40.000 Menschen verabschieden sich jedes Jahr aus Deutschland und gehen in die Türkei. Deutlich mehr als von dort kommen. Zu den Auswanderern zählen vor allem gut integrierte junge Leute aus der türkischen Community. Unsere alternde Volkswirtschaft verliert so kostbare Fachkräfte.

Von Susanne Betz | 16.11.2012
    Dilara Sahir*: "Also hier ist es so, wenn es irgendwelche Veranstaltungen gibt im engeren Kreis, dann finden die hier statt. Kleiner Raum mit ganz vielen Stühlen. Hier hinten, weiß ich noch, gibt es irgendwo noch eine Küche, da wird dann eben gekocht, gerade an Ramadan ist es meistens so, dass sich drei, vier Familien zusammentun, zusammen kochen und dann wirklich alle einladen."

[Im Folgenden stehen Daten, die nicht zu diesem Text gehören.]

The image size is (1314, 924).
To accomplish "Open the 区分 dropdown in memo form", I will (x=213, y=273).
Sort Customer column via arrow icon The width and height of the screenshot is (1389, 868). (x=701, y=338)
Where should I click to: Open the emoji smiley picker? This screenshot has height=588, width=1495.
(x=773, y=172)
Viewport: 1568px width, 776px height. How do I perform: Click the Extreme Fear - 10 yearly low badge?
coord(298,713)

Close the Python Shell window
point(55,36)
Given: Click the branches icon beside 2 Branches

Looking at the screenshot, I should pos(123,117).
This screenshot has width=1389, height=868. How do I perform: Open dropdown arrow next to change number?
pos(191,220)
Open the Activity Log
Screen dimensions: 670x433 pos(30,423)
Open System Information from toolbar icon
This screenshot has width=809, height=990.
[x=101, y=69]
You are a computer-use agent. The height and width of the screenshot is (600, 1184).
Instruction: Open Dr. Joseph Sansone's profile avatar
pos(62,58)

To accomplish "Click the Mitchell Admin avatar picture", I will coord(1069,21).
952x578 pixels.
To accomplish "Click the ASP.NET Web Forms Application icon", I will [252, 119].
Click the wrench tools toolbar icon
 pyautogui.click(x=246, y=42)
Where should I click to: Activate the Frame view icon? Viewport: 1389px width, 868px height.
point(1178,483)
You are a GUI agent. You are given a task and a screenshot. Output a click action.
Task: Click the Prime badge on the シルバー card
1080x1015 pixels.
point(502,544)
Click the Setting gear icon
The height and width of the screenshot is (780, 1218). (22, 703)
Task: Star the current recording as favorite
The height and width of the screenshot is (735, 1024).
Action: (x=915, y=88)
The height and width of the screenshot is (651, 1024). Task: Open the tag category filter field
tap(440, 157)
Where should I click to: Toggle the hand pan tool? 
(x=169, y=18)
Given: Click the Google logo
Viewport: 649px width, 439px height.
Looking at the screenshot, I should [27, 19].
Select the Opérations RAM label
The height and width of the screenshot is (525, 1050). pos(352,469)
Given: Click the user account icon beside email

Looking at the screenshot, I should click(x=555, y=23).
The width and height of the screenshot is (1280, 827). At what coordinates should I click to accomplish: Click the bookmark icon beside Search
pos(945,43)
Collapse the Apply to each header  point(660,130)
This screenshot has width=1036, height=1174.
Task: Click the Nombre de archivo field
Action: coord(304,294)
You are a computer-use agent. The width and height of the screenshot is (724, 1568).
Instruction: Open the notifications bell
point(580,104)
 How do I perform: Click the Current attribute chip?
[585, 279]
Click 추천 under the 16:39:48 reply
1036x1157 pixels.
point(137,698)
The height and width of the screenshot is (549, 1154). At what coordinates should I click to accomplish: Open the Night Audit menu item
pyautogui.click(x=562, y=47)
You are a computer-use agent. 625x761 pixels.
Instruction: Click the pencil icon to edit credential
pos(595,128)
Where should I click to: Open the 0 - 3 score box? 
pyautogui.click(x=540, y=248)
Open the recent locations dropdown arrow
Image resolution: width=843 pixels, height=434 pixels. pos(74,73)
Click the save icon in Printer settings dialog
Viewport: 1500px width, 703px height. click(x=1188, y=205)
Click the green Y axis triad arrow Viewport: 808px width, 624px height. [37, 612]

    Dilara Sahir, 20 Jahre, gebürtige Stuttgarterin, grazil und mit hochgesteckten Locken, findet es komisch, dass die Reporterin schon in Moscheen in Kairo und Istanbul war, aber noch nie in einer deutschen. Die von Stuttgart-Feuerbach ist ein flacher, pistaziengrün gestrichener Zweckbau. Supermarkt, Reisebüro und Telefonladen gehören dazu. Die Tür zum Friseur steht offen. Männer sitzen davor, trinken Tee und warten, bis sie dran sind. Sie machen Small-Talk mit Dilara Sahirs Freund Cihan Sügür. Der 22-Jährige stammt aus Dortmund.

    Cihan Sügür: "Die ganzen Leute, die kennen sich, die grüßen sich. Aber wenn ich dann hier hin komme, setze ich mich zum Gebet dann einfach rein, und dann guckt mich ein alter Opa an und sagt, hey mein Sohn, Du bist nicht von hier. Und dann kommen wir ins Gespräch."

    Schnell ins Gespräch kommt auch Dilara Sahir im Gebetsraum der Frauen. Wo liegt der Herkunftsort ihrer Familie? Tatsächlich, Sinop am Schwarzen Meer, von dort kommt auch ein Schwager. Die vier Frauen, die auf dem bunten Teppichboden kauern, stecken in weiten Mänteln und haben ihr Haar verhüllt. Dilara Sahir aber trägt Plateauschuhe und ihre langen Beine enden in knappen himmelblauen Shorts. Der Kontrast könnte nicht größer sein zu den kaum deutsch sprechenden Frauen ihrer Moscheegemeinde. Dilara Sahir studiert Jura, ihr Freund Wirtschaftsinformatik in einem dualen Studium bei IBM Deutschland. Die beiden gehören zu den Aufsteigern der türkischen Community, zur jungen, aber stetig wachsenden Bildungselite.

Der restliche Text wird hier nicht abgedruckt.